CAMELOT Security 2005 Page: 14 More interesting is that test when you classify independent files. Files not originated from your training directories. The result will be somewhere between 100% Valid and 100% Invalid. This would be a typical case of classification of unknown data, as it happens everyday in real life. The results of a Bayesian classification are given by a value between 0 and 100%. The decision if the messages is VALID or INVALID is based on the minimum score of the policy profile. This value should not be too close at the edge of 50%. The File data classification feature is basically identical with the operations above. However, this feature can process multiple files at once. The result will be the total result of all files in this case.

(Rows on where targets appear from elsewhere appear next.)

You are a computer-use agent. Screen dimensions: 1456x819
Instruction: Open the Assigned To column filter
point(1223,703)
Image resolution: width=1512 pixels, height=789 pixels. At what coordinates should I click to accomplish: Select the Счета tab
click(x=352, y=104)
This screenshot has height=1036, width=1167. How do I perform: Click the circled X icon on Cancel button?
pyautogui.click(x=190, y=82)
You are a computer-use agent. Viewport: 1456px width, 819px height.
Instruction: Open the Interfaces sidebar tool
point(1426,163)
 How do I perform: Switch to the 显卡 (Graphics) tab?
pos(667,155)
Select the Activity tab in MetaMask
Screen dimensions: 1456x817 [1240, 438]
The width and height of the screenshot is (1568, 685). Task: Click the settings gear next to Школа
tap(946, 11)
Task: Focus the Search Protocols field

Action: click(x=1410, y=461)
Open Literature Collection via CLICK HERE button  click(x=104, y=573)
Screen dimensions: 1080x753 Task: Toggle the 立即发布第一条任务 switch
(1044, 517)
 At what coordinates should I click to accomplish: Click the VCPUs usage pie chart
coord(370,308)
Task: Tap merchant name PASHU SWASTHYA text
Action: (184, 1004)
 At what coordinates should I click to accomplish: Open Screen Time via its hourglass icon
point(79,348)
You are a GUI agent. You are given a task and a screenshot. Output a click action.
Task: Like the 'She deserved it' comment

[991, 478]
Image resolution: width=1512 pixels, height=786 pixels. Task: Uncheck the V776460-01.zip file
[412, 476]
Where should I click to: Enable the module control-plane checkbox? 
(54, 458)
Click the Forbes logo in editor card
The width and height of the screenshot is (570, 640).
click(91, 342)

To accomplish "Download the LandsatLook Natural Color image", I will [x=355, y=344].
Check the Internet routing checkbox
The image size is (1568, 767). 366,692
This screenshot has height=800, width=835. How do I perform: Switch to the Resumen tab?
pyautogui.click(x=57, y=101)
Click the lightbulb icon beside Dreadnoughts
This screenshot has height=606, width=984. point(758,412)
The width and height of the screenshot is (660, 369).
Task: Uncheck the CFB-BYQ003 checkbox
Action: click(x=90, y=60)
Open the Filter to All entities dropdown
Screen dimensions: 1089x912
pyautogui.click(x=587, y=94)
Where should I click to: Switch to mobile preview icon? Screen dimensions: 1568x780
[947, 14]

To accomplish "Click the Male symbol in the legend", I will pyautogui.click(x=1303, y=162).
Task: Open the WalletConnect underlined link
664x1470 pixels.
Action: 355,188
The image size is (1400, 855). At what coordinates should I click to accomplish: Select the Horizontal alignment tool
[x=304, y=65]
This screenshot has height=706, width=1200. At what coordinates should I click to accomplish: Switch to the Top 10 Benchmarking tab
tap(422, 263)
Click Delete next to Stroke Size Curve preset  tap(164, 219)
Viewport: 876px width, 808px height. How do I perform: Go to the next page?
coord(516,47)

CAMELOT Security 2005 Page: 15 4.6 Optimizing Bayesian Class Data (Pruning) The optimization of Bayesian class data is even for large datasets very important. The usage of a overloaded data store can return very improper results. The store data is almost equal to the training data and out of touch with reality. The imprecision is caused mostly by so called single word records. This words appear only one time in the database. Their basic probability is rather low, but a high number of such records can change the result. Many of these words can be prevented by a suited stopwords list, but sometime it is not possible to avoid a database optimization. The optimization process is called Pruning. The landscape gardeners know that term from there every year pruning process, when they cut the thin braches from the trees. They cut always the thin braches that the tree is not running into seed. The pruning process for a Bayesian data store works in the same way. The table in the Pruning tab contains the occurrence of single word records. The graph below shows the characteristics of single word numbers. This curve tends always downwards. That means that the words with the lowest number appear most often. In your test dataset, it must be the number of 1. With the help of the ruler on the right hand side, you can scale the horizontal and vertical area of the graph. So, you need to find the right settings for your dataset. The axis might be interesting from 1 to 5, because your dataset is quite small. The option Logarithmic scaling is useful to bring out the leaps. To test his feature, please set the pruning level to 1 and click on Start Pruning. The single word records will be remove from the database now. After the process if finished, the graph will change. The lowest value is not longer 1, it is 2 now. Also the curve is more plain now. This indicates a better consistency of the data store.

CAMELOT Security 2005 Page: 16 Note This process is only reasonable for large dataset. Your data store was recently optimized, but in fact important records are lost. According to this, the pruning of small datasets is not a real optimization. Important data was deleted. This data was a fundamental part of the store substance.